- **PROVIDED TEXT**

Following Robert Catesby's death in 1605, the manor was confiscated by the crown as the property of a traitor. However, Lady Anne Catesby had a life interest in a large portion of the property, given her by her husband at their marriage. This preserved a portion of the estate from alienation, and though an attempt was made in 1618 to reverse that, the settlement remained. In 1612, it was purchased by Bryan I'Anson (1560-1634), Sheriff of the City of London. He was the father of Sir Bryan I'Anson, 1st Bt., of Ashby St Ledgers; Gentleman of the Bedchamber to Charles I of England. In 1703, Esther I'Anson (Sir Bryan's elder brother John's great-granddaughter) sold the manor to Joseph Ashley, a London draper. When his great nephew, also called Joseph Ashley, died in 1798, the manor passed to his daughter, Mary, who was the wife of Sir Joseph Senhouse. Their daughter, Elizabeth, married Joseph Pocklington in 1835, and the manor remained in their family until 1903, when it was sold to Ivor Guest, 1st Viscount Wimborne,

Viscount Wimborne's grandson and namesake, Ivor Guest, 3rd Viscount Wimborne, sold the estate in 1976. It passed through a series of owners, including the British Airways Pension Fund, who separated the manor house from the rest of the estate. In 1998 the 3rd Viscount's son Ivor Guest, 4th Viscount Wimborne, bought the house, which had fallen into neglect, but the house was restored by the 4th Viscount Wimborne at the start of the 21st century. It will continue to be run as an agricultural business, but governed by its Rural Directorate.

- **DATA LINES**
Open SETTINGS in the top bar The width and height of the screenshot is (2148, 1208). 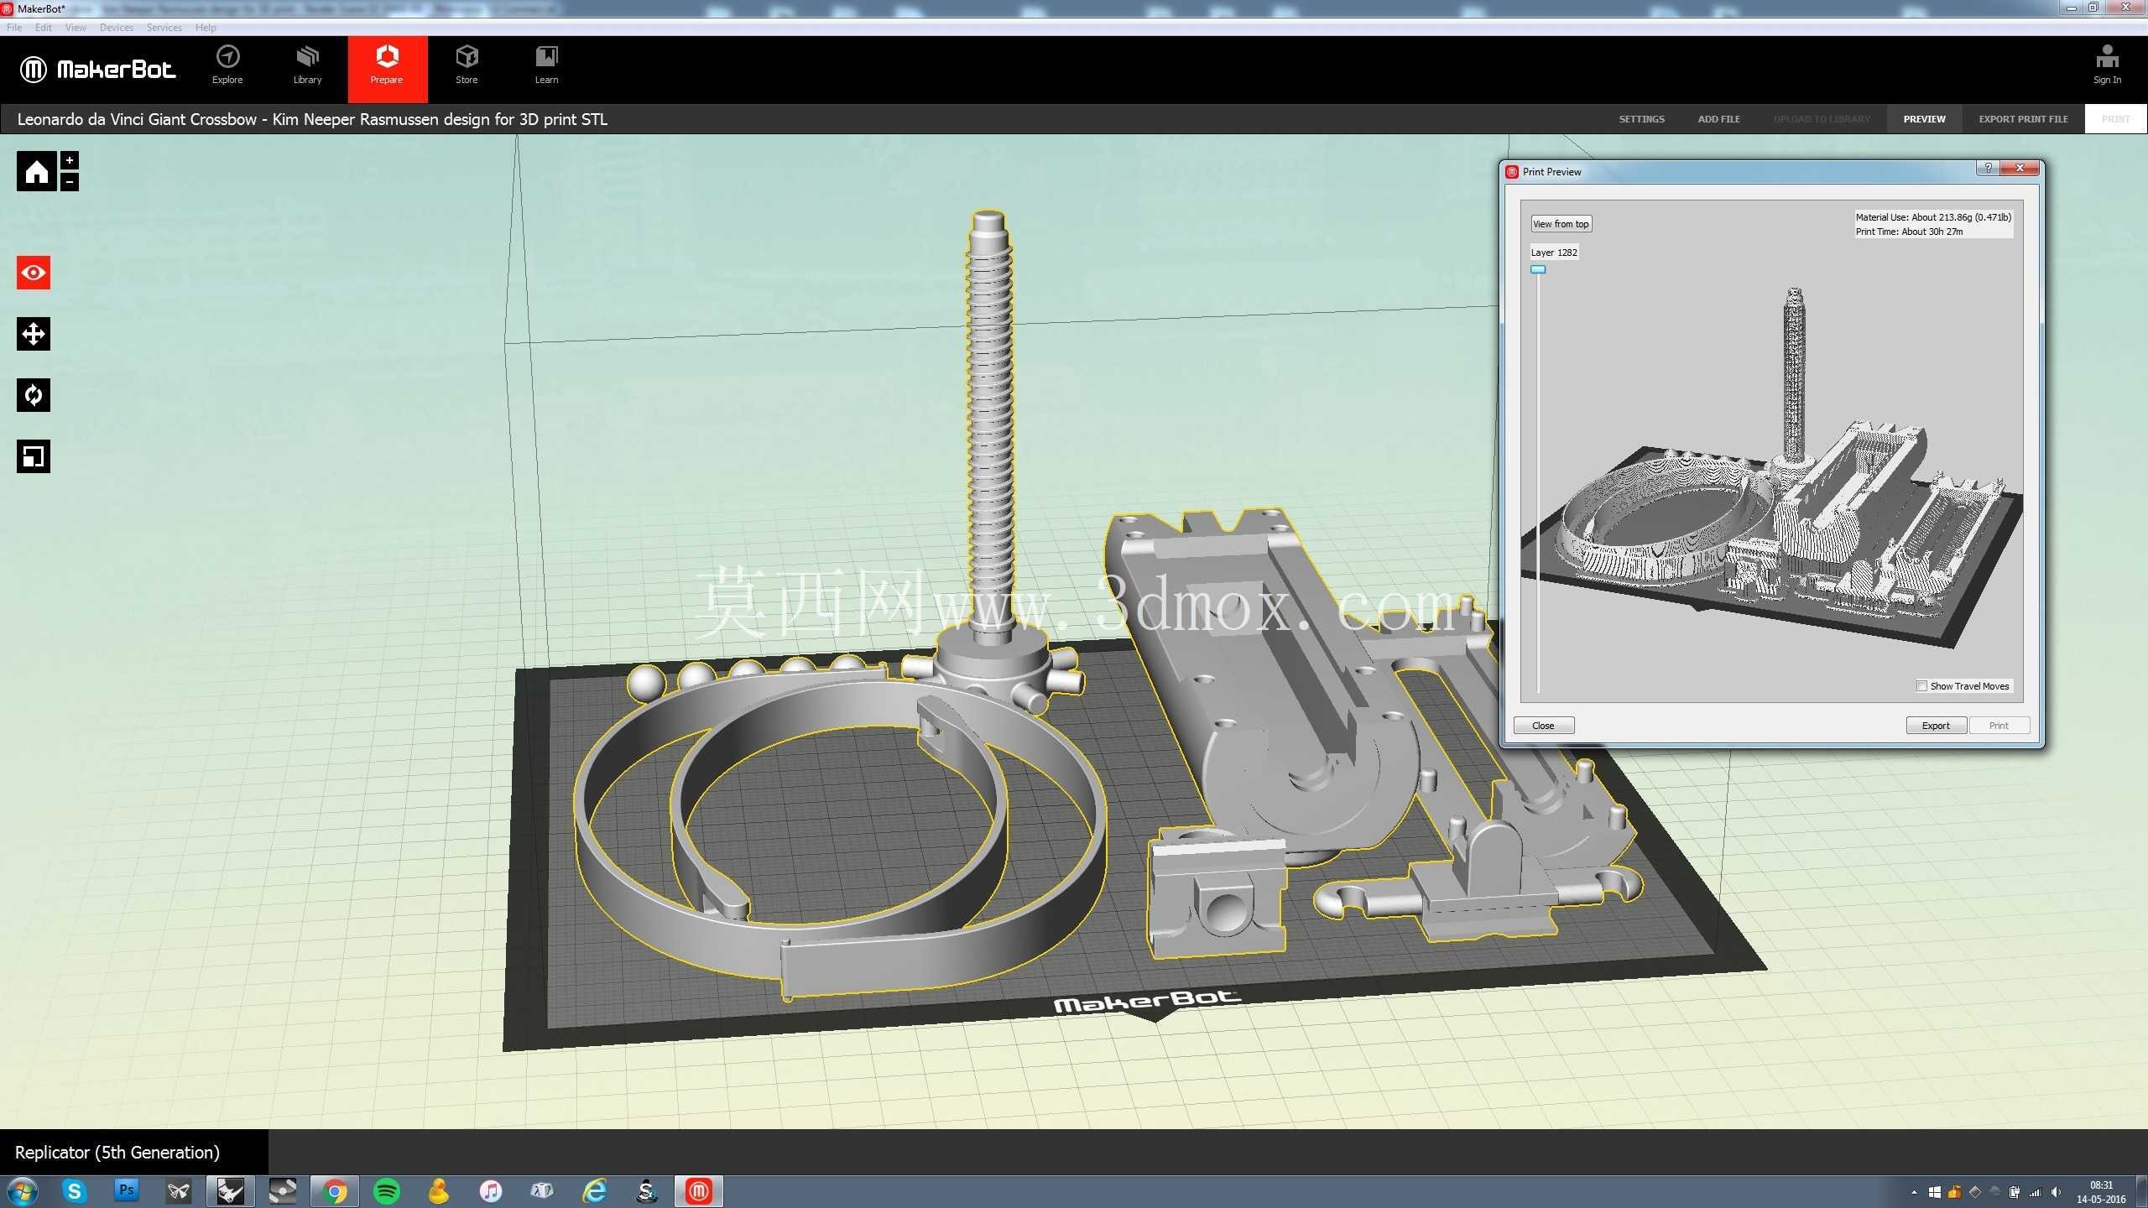pyautogui.click(x=1641, y=119)
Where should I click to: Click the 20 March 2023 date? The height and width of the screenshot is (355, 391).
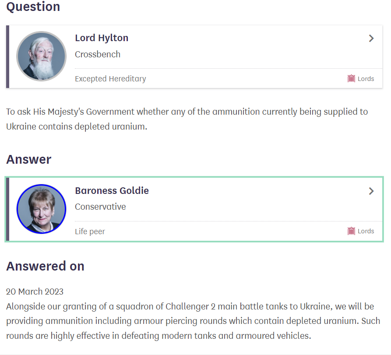pyautogui.click(x=35, y=292)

- **EXERCISE INSTRUCTIONS**
A) Transcribe the manor history text between "Viscount Wimborne's grandson" and "its Rural Directorate.", inclusive.
B) Please go on with the manor history text from where it stops.
The data has nothing to do with the manor history text.

- **SOLVED PROBLEMS**
A)
Viscount Wimborne's grandson and namesake, Ivor Guest, 3rd Viscount Wimborne, sold the estate in 1976. It passed through a series of owners, including the British Airways Pension Fund, who separated the manor house from the rest of the estate. In 1998 the 3rd Viscount's son Ivor Guest, 4th Viscount Wimborne, bought the house, which had fallen into neglect, but the house was restored by the 4th Viscount Wimborne at the start of the 21st century. It will continue to be run as an agricultural business, but governed by its Rural Directorate.

B)
Other buildings

The church is dedicated to Saint Leodegarius and has wall paintings showing the Passion of Christ ca. 1500, with 18 scenes, and the flagellation of St Margaret, ca. 1325.

The village has a pub, the Olde Coach House Inn.

Ashby Lodge, a house built by Londoner George Arnold in the early 1720s on the edge of the manor estate, was demolished in the 1920s.